Summer Lights, so much more than a holiday tale


France’s Jean-Gabriel Périot explores the bombing of Hiroshima in this delicate, sad story, imbued with poetry and more than a few ghosts

In Summer Lights, screening in the New Directors section of the 64th San Sebastián International Film Festival seasoned French documentary filmmaker Jean-Gabriel Périot broaches the painful and rarely discussed subject of the bombing of Hiroshima. It’s a delicate, sad story, imbued with poetry and more than a few ghosts... but there is room for hope here as well. The film, which so far has not been shown in Japan, aims to get up close to Japanese society and forge a genuine connection: no small ambition for the director.

After the somewhat heavy-going A German Youth (a documentary about a group of individuals whose shared ideology leads them to succumb to the conceits of terrorism), Périot returns to what has for some time been one of the recurring preoccupations of his work: violence. In this case, his subject is the violence of the atomic bomb dropped on Hiroshima, which we see through the shattered gaze of the film’s central character, Akihiro, a Japanese filmmaker living in Paris who returns to his native country to make a documentary about the attack, and through the unwavering and heartrending testimony of a seemingly fragile survivor, just 14 years old when the bombing occurred.

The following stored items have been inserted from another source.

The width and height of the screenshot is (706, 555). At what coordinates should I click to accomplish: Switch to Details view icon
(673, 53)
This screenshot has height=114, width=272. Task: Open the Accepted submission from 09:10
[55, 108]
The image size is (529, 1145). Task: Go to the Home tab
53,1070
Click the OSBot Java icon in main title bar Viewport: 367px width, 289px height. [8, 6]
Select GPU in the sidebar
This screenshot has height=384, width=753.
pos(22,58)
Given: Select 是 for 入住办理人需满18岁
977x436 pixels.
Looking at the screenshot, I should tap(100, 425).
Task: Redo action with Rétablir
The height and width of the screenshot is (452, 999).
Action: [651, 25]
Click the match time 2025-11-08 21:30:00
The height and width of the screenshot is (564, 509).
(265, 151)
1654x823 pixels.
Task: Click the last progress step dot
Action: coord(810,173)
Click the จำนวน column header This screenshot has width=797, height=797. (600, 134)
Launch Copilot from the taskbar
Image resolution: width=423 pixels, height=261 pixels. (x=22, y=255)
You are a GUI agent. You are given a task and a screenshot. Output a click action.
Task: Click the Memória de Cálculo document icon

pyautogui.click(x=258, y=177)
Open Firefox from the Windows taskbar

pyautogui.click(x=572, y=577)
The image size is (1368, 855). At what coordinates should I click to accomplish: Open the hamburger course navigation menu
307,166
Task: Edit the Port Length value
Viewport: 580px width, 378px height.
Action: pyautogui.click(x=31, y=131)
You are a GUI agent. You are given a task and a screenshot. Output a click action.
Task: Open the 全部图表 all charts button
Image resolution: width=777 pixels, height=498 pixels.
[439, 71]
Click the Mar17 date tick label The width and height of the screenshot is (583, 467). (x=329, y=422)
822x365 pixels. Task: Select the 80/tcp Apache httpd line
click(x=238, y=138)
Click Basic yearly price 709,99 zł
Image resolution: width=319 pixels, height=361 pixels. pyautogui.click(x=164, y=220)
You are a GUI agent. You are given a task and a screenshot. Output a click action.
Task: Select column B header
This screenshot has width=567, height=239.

Nothing in the film’s opening scene is indicative of the gem that it will turn out to be, and here we have the great strength of Summer Lights: the demarcation between fiction and reality is so fine that at times it seems to dissolve away. A survivor of the Hiroshima bomb describes her experiences, the images still fresh and vivid despite the passing of so many years: the noise, the ash, the hundreds of dead bodies piled up in any available corner, her sister —a nurse — dead, her mother’s corpse (never recovered), and so on. Suddenly, these truths to which the audience listens, transfixed, metamorphose into a haiku (a short Japanese poem evoking the seasons) with echoes of Richard Linklater.
As the film unfolds, it probes into questions of dreams, traditions and poetry. Akihiro takes a seat on a park bench, much as Julie Delpy, back in the 1990s, sat down on a train headed for Vienna (it’s impossible not to be reminded of Before Sunrise). Akihiro (Hiroto Ogi in a restrained and multi-layered performance), overcome by the devastating words of his subject and the hubbub of Parisian life, is soon captivated by a spirited and determined young woman named Michiko, played by a magnificent Akane Tatsukawa. Naturally, his new-found companion decides to show him the city in her own way.

On foot, they take an improvised tour that will become a liberating rite of passage for the harried filmmaker, with the culture-shock between France and Japan is everywhere in evidence. From this point on the story flows, moving and surprising in turn as it questions the fragility of existence.

Filmed using the handheld camera technique, to bring us closer to the actors and lend a sense of authenticity, Summer Lights was produced by French company Local Films.